[PATCH RFC v3 00/35] Add support for arm64 MTE dynamic tag storage reuse
From: Alexandru Elisei
Date: Thu Jan 25 2024 - 11:43:10 EST
The series is based on v6.8-rc1 and can be cloned with:
$ git clone https://gitlab.arm.com/linux-arm/linux-ae.git \
-b arm-mte-dynamic-carveout-rfc-v3
Changelog
=========
The changes from the previous version [1] are extensive, so I'll list them
first. Only the major changes are below, individual patches will have their
own changelog.
I would like to point out that patch #31 ("khugepaged: arm64: Don't
collapse MTE enabled VMAs") might be controversial. Please have a look.
Changes since rfc v2 [1]:
- Patches #5 ("mm: cma: Don't append newline when generating CMA area
name") and #16 ("KVM: arm64: Don't deny VM_PFNMAP VMAs when kvm_has_mte()")
are new and they are fixes. I think they can be merged independently of the
rest of the series.
- Tag storage now uses the CMA API to allocate and free tag storage pages
(David Hildenbrand).
- Tag storage is now described as subnode of 'reserved-memory' (Rob
Herring).
- KVM now has support for dynamic tag storage reuse, added in patches #32
("KVM: arm64: mte: Reserve tag storage for VMs with MTE") and #33 ("KVM:
arm64: mte: Introduce VM_MTE_KVM VMA flag").
- Reserving tag storage when a tagged page is allocated is now a best
effort approach instead of being mandatory. If tag storage cannot be
reserved, the page is marked as protnone and tag storage is reserved when
the fault is taken on the next userspace access to the address.
- ptrace support for pages without tag storage has been added, implemented
in patch #30 ("arm64: mte: ptrace: Handle pages with missing tag storage").

Supplied data -
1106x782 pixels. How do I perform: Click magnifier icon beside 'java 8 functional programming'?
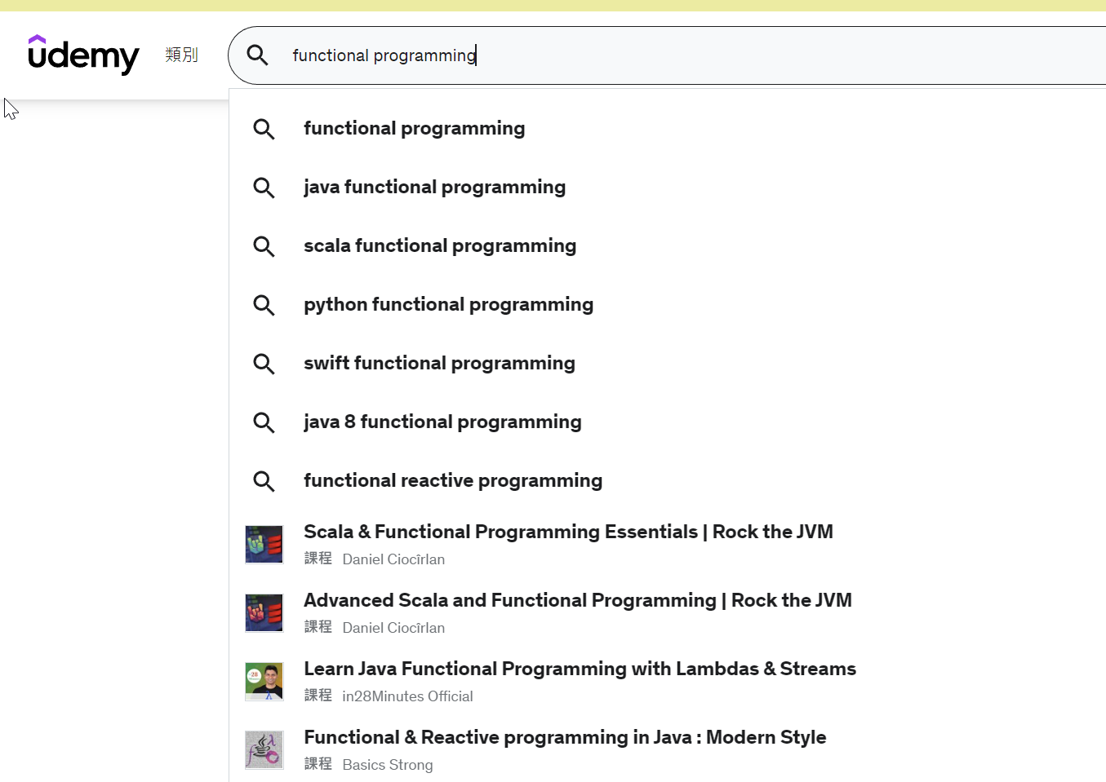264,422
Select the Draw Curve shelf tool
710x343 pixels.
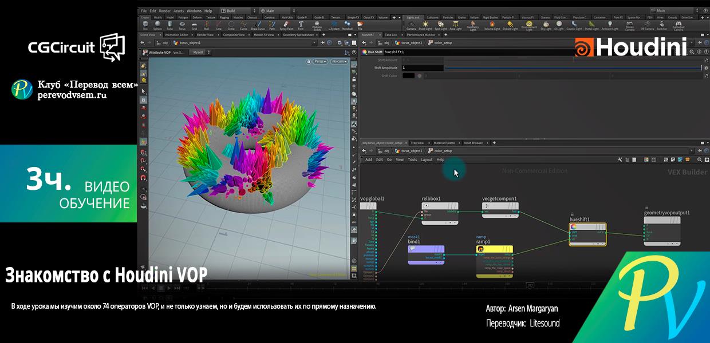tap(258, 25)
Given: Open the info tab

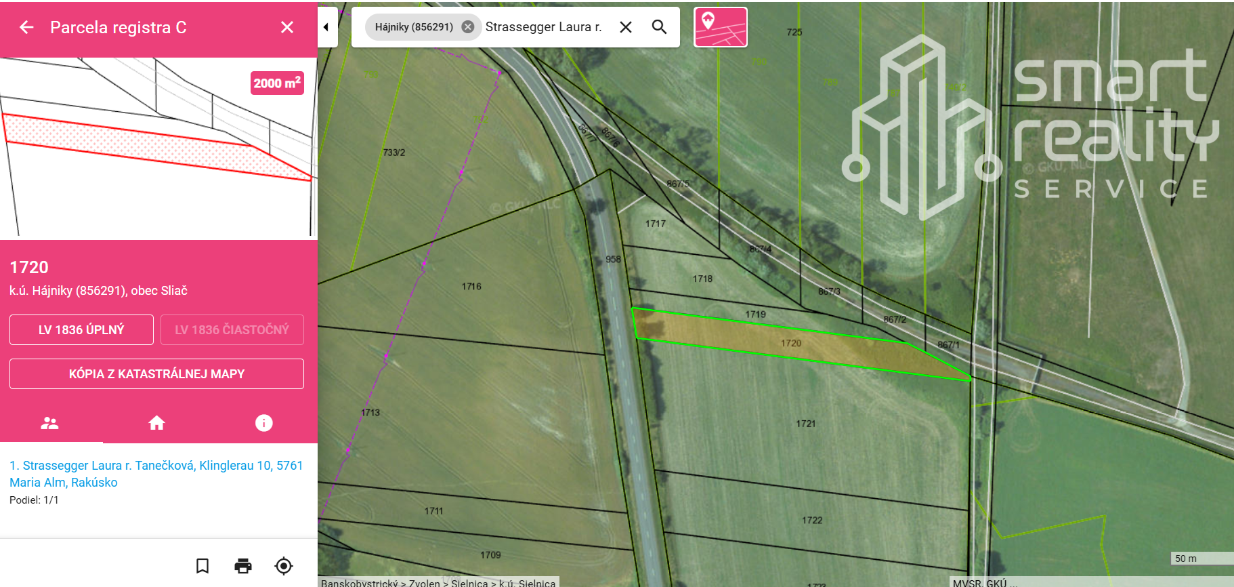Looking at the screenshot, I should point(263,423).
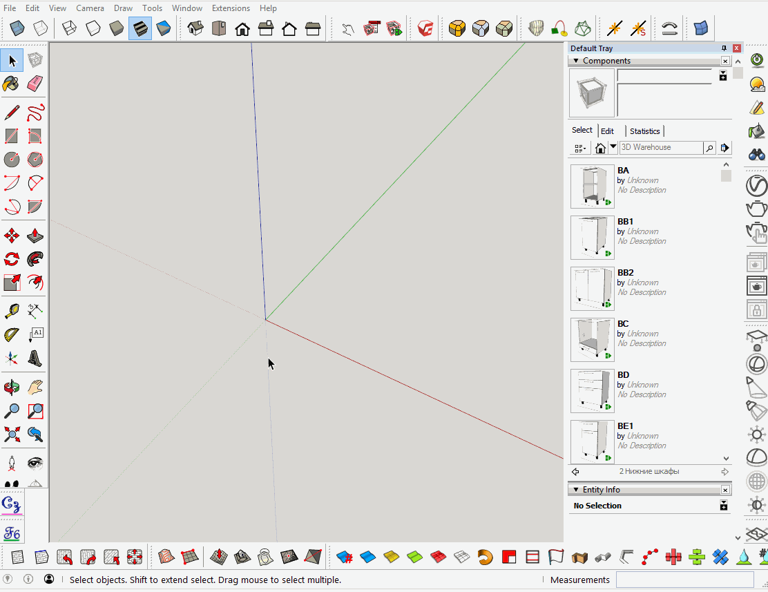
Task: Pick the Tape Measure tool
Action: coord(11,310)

---

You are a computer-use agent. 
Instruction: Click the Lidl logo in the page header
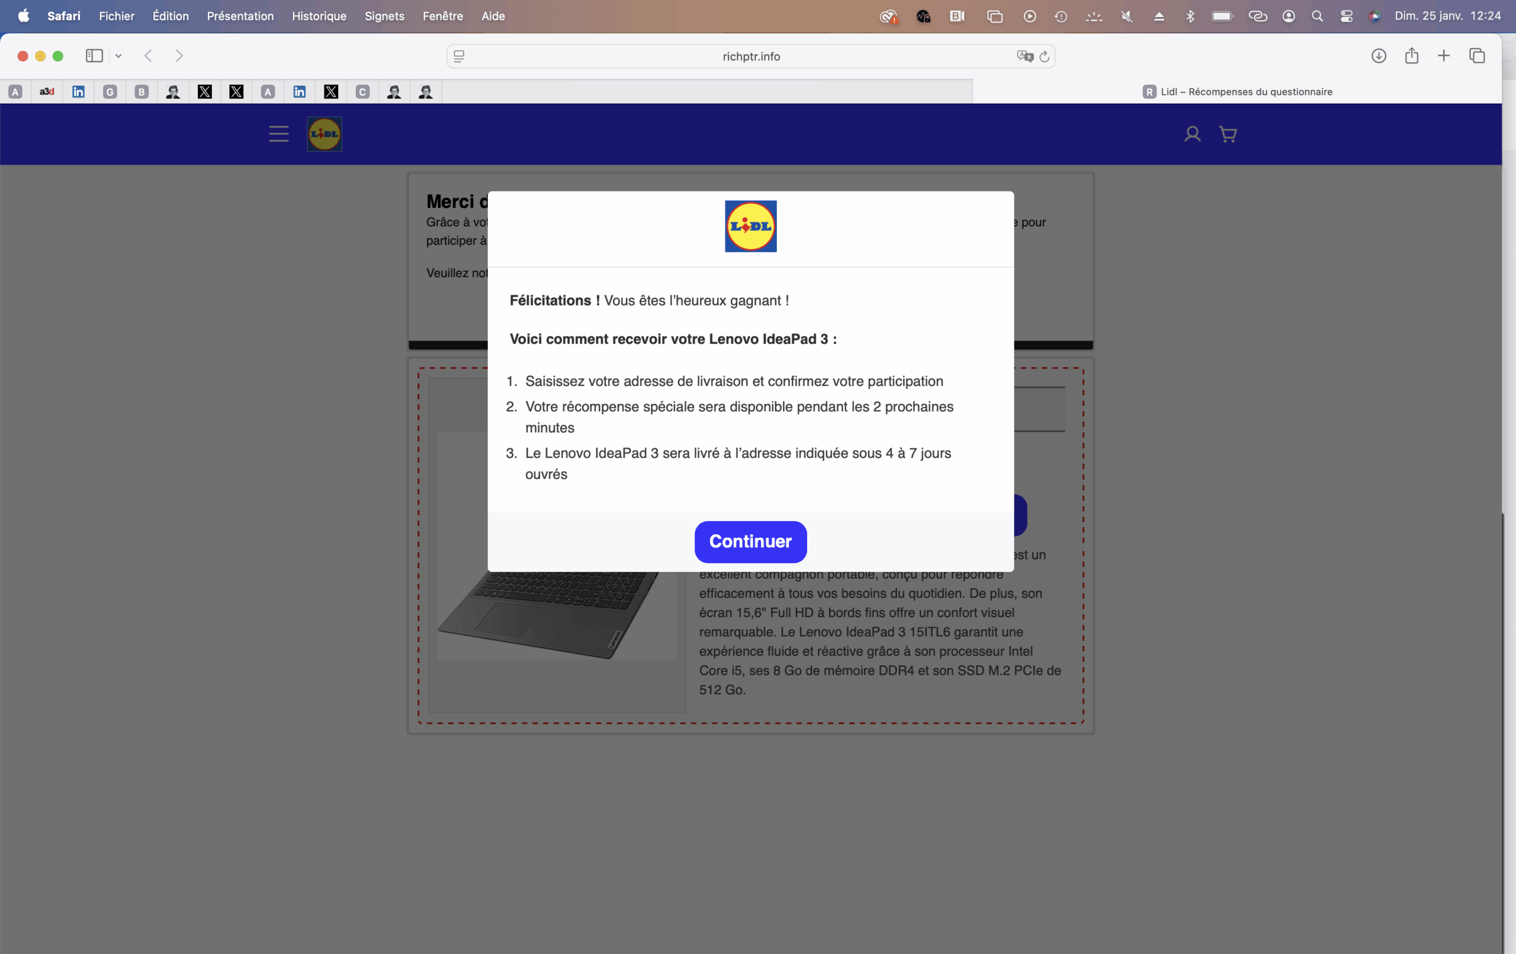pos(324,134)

--

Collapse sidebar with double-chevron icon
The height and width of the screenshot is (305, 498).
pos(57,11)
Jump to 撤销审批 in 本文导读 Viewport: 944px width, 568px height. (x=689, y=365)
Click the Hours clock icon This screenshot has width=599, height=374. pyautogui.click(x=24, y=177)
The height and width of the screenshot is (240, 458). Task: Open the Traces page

Your goal - Continue the cover letter for the arm64 MTE dynamic tag storage patch series from its last line.

The answer -
- The following patches have been dropped: #4 (" mm: migrate/mempolicy: Add hook
to modify migration target gfp"), #5 ("mm: page_alloc: Add an arch hook to allow
prep_new_page() to fail") because reserving tag storage is now best effort,
and to make the series shorter, in the case of patch #4.
- Also dropped patch #13 ("arm64: mte: Make tag storage depend on
ARCH_KEEP_MEMBLOCK") and added a BUILD_BUG_ON() instead (David
Hildenbrand).
- Dropped patch #15 ("arm64: mte: Check that tag storage blocks are in the
same zone") because it's not needed anymore,
cma_init_reserved_areas->cma_activate_area() already does that (David
Hildenbrand).
- Moved patches #1 ("arm64: mte: Rework naming for tag manipulation functions")
and #2 ("arm64: mte: Rename __GFP_ZEROTAGS to __GFP_TAGGED") after the changes
to the common code and before tag storage is discovered.
- Patch #12 ("arm64: mte: Add tag storage pages to the MIGRATE_CMA
migratetype") was replaced with patch #20 ("arm64: mte: Add tag storage
memory to CMA") (David Hildenbrand).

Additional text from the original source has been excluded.